● Exercise aim
Locate every line in the dataset records below that contains the word "sidebar" and copy each one. Case counts.

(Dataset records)
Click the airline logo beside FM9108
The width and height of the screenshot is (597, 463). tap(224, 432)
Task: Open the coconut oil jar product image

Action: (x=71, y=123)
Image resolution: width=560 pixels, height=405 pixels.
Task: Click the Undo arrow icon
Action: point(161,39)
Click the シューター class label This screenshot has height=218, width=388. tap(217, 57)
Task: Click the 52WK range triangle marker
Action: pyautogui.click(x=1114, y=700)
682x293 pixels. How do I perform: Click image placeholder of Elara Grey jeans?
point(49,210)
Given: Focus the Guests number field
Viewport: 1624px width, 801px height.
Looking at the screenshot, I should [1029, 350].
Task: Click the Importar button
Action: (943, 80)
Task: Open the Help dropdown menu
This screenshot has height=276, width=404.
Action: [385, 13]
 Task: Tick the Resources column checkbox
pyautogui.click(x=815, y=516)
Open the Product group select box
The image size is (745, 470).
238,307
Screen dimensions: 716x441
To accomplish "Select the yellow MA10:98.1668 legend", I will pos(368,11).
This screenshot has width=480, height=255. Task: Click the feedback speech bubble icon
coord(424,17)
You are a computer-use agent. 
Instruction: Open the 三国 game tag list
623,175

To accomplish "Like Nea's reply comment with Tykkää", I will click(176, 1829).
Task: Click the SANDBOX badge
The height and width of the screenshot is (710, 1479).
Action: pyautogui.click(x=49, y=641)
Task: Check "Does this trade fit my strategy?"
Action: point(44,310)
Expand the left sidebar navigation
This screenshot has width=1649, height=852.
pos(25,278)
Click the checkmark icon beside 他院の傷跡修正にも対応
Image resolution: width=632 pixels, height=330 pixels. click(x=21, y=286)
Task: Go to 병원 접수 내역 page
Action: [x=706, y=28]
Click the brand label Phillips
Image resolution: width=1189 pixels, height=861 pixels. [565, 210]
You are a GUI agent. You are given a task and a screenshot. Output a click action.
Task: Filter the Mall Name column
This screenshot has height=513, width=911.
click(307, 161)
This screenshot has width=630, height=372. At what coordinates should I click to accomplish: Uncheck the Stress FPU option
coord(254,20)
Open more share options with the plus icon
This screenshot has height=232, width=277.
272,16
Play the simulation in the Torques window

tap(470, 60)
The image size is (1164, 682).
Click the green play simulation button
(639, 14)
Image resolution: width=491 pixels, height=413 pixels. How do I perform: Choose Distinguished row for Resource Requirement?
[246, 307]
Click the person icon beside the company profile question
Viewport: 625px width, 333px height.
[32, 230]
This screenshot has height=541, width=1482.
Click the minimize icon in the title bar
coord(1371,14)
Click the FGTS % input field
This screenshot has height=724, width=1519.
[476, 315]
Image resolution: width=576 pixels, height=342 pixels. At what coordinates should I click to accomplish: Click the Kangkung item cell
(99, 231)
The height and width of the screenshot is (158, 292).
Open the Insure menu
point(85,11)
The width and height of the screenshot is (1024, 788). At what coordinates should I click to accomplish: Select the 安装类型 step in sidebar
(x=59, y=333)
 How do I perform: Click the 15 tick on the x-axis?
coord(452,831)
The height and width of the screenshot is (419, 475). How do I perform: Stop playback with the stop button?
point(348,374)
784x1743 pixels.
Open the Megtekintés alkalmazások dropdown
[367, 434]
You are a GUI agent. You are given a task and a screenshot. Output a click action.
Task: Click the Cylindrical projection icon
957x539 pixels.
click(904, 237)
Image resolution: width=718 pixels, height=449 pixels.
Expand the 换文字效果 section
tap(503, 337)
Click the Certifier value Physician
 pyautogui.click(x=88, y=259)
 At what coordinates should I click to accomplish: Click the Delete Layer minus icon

● Correct result
Expand the left sidebar navigation
The width and height of the screenshot is (1024, 788). At what coordinates should I click to accomplish: Select the 安装类型 step in sidebar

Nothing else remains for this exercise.